Could you return the data below exactly as it appears?
□ □ □ □
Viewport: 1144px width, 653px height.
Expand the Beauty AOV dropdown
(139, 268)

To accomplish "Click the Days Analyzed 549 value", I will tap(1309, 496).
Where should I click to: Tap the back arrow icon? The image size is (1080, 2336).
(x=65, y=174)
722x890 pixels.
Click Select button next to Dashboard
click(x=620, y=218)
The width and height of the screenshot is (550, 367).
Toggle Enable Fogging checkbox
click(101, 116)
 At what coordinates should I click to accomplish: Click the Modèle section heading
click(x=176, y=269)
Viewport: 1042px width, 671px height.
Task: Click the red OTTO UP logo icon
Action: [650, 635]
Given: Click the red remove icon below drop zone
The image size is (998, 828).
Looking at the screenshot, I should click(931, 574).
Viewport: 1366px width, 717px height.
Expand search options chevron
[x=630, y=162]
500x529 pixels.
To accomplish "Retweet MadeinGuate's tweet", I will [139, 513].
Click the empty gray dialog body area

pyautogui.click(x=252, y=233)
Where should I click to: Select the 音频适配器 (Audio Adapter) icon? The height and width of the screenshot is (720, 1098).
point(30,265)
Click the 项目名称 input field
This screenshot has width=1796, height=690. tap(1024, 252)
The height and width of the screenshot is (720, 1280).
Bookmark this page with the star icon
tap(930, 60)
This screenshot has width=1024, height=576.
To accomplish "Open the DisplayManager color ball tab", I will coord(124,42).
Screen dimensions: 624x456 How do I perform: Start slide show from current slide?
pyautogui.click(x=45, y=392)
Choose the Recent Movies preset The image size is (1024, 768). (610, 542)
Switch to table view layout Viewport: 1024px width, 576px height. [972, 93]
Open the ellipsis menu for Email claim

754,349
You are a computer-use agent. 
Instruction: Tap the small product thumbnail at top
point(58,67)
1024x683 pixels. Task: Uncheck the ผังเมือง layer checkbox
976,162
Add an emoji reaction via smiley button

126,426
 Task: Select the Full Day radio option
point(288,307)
□ □ □ □
_EXERCISE SOLUTION_.
Viewport: 1144px width, 653px height.
Expand the Beauty AOV dropdown
(139, 268)

To accomplish "Click the Days Analyzed 549 value", I will tap(1309, 496).
Where should I click to: Tap the back arrow icon? The image size is (1080, 2336).
(x=65, y=174)
722x890 pixels.
Click Select button next to Dashboard
click(x=620, y=218)
The width and height of the screenshot is (550, 367).
Toggle Enable Fogging checkbox
click(101, 116)
 At what coordinates should I click to accomplish: Click the Modèle section heading
click(x=176, y=269)
Viewport: 1042px width, 671px height.
Task: Click the red OTTO UP logo icon
Action: [650, 635]
Given: Click the red remove icon below drop zone
The image size is (998, 828).
Looking at the screenshot, I should click(931, 574).
Viewport: 1366px width, 717px height.
Expand search options chevron
[x=630, y=162]
500x529 pixels.
To accomplish "Retweet MadeinGuate's tweet", I will [139, 513].
Click the empty gray dialog body area

pyautogui.click(x=252, y=233)
Where should I click to: Select the 音频适配器 (Audio Adapter) icon? The height and width of the screenshot is (720, 1098).
point(30,265)
Click the 项目名称 input field
This screenshot has width=1796, height=690. tap(1024, 252)
The height and width of the screenshot is (720, 1280).
Bookmark this page with the star icon
tap(930, 60)
This screenshot has width=1024, height=576.
To accomplish "Open the DisplayManager color ball tab", I will coord(124,42).
Screen dimensions: 624x456 How do I perform: Start slide show from current slide?
pyautogui.click(x=45, y=392)
Choose the Recent Movies preset The image size is (1024, 768). (610, 542)
Switch to table view layout Viewport: 1024px width, 576px height. [972, 93]
Open the ellipsis menu for Email claim

754,349
You are a computer-use agent. 
Instruction: Tap the small product thumbnail at top
point(58,67)
1024x683 pixels. Task: Uncheck the ผังเมือง layer checkbox
976,162
Add an emoji reaction via smiley button

126,426
 Task: Select the Full Day radio option
point(288,307)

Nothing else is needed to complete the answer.